Referring to fig. 1, the invention provides a method for recovering metallic tin in a waste alloy cutter head, which mainly comprises the steps of dissolving, filtering 1 and removing Fe3+Acid consumption 1, acid consumption 2, filtering 2, alkali dissolution, filtering 3, tin extraction and filtering 4; first, FeCl is added3Mixing the solution with hydrochloric acid at a certain ratio, adding into waste alloy cutter head, stirring, aerating, and dissolving to obtain Fe3+Stopping the reaction after the concentration is reduced to a certain value, adding water and then extracting the solution; filtering to obtain filtrate 1, carborundum, tungsten carbide and part of residual cutter head. The remaining tips may continue to dissolve with the next batch of tips. Then, reduced iron powder was added to the filtrate 1 to consume the residual Fe in the solution3+While consuming a portion of the remaining acid. After reacting for a period of time, continuing to add liquid alkali to adjust the pH value of the solution, so as to precipitate tin ions in the solution. Filtering again to obtain filtrate 2 and filter residue 2, wherein the filtrate 2 is used for extracting valuable elements such as copper, iron and the like; heating the obtained filter residue 2 by utilizing the amphoteric characteristic of tin hydroxide, adding caustic soda flakes under the stirring condition, reacting for a certain time, adding water, filtering, and cleaning to obtain iron hydroxide mud and filtrate 3. Adding hydrochloric acid into filtrate 3, adjusting pH to a certain value to obtain white precipitatePrecipitating and filtering to obtain the tin hydroxide. The tin hydroxide can be sold directly.

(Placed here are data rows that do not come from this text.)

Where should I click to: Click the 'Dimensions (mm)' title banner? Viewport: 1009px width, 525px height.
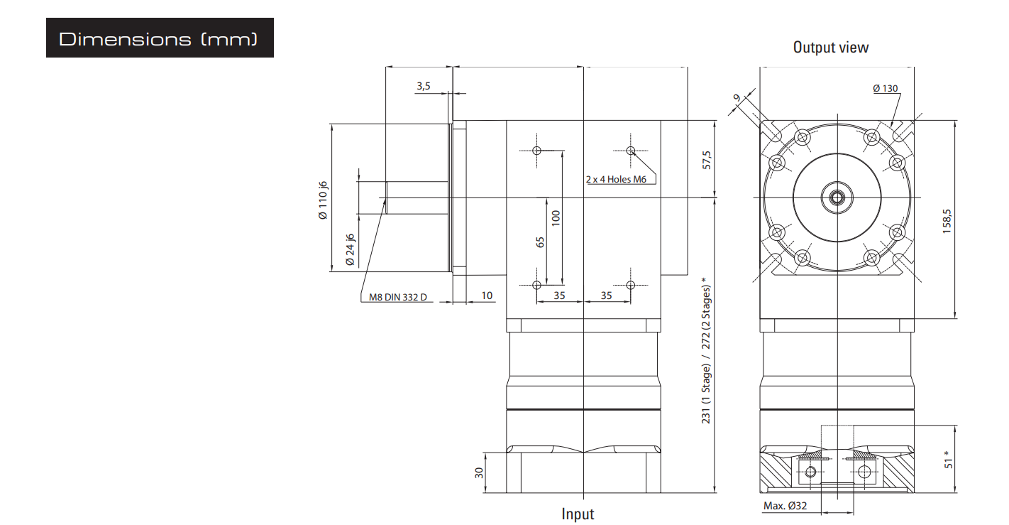160,38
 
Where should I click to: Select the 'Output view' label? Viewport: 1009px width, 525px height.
831,48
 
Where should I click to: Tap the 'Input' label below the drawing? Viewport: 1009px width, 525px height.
578,514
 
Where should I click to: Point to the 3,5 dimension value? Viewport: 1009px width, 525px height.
424,86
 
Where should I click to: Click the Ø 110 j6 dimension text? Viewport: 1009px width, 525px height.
323,200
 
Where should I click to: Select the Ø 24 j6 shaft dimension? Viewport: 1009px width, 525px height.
350,249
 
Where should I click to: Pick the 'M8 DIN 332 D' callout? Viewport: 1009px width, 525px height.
398,297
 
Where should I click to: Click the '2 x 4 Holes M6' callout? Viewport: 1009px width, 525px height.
616,179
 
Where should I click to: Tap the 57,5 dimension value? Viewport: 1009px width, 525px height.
706,160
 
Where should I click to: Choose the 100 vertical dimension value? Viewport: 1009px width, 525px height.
556,218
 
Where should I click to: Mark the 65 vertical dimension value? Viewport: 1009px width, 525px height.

The specific process parameters comprise:
1. step I FeCl during dissolution3The additive amount is 4-12 times of the weight of the cutter head, and FeCl is added3The concentration is 30-42%, the dosage of hydrochloric acid is 0.0-0.1 time of the mass of the cutter head, the reaction temperature is 20-110 ℃, and the reaction time is 0.5-10 h; with the preferred condition being FeCl3The additive amount is 8-12 times of the weight of the tool bit, and FeCl is added3The concentration is 38-42%, the dosage of hydrochloric acid is 0.02-0.06 times of the mass of the cutter head, the reaction temperature is 80-100 ℃, and the reaction time is 1.0-4.0 h;
2. when the step (i) is Fe in solution3+When the concentration of the compound (A) is reduced to 0.3-1.5%, the dissolution is stopped;
3. step III of Fe removal3+In the acid consumption 1, the dosage of the reduced iron powder is the residual Fe in the filtrate 13+0.5-1 times of the mass; the reaction time is 0.5-3 h;
4. adding liquid caustic soda to adjust the pH of the solution to 1.5-3.0, and reacting for 0.5-3 h; the preferable conditions are that the pH is 2.0-2.5 and the reaction time is 1-2 h;
5. in the alkali dissolution, the water content of the filter residue to be controlled is below 80%, the dosage of flake alkali is 6-15 times of the mole number of tin in the filter residue 2, the reaction temperature is 80-110 ℃, and the reaction time is 1-5 hours; the preferred conditions are: the water content of the filter residue is 50-70%, the dosage of flake caustic soda is 8-12 times of the mole number of tin in the filter residue 2, the reaction temperature is 95-105 ℃, and the reaction time is 2-4 hours;
6. step eight, adding hydrochloric acid into the extracted tin to adjust the pH value to be 5-8, wherein the concentration of the hydrochloric acid is 10-36%.
Example 1
The composition of the used scrap alloy tips is as follows:
| composition (I) | Fe | Cu | Sn | Zn | Carborundum emery | Tungsten carbide | Others |
| Content (%) | 64.26 | 25.35 | 5.34 | 1.24 | 1.21 | 1.03 | 1.57 |
2000g of 40.12% FeCl was taken3Adding 20g of hydrochloric acid into the solution in a beaker, uniformly stirring, heating to 70 ℃, adding 400g of the waste alloy cutter head, stirring and dissolving for 3 hours, and testing the Fe solution3+The reaction was stopped with a content of 1.01%, the suspension was poured out, the remaining blade was washed with 480g of water several times, and the washing liquids were incorporated into the suspension. And drying the residual cutter head, and weighing 210.2 g. Filtering the suspension to obtain filtrate, carborundum and tungsten carbide.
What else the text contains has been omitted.